> Aim of the exercise
Report every line of the data where the string "agent" appears.

> Dataset content
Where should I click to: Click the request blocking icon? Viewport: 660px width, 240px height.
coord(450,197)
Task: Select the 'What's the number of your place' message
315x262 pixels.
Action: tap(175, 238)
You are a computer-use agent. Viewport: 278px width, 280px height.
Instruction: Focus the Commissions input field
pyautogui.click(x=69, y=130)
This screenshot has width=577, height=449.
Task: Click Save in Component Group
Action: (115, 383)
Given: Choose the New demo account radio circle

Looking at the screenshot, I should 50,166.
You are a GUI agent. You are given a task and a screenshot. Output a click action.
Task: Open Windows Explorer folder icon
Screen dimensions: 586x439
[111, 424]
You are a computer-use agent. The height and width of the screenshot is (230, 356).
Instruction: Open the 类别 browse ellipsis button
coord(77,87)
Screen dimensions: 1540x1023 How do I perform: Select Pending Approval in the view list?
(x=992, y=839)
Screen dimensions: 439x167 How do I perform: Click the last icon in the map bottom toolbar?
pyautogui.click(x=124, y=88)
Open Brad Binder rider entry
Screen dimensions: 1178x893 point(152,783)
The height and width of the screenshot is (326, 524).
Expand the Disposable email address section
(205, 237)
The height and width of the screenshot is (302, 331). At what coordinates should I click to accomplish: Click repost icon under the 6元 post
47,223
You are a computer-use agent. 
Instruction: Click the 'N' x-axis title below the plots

> Answer area
You are a computer-use agent. Viewport: 278px width, 280px height.
You are a GUI agent. You are given a task and a screenshot. Output a click action.
You are a computer-use agent. The height and width of the screenshot is (230, 356).
You are a computer-use agent. 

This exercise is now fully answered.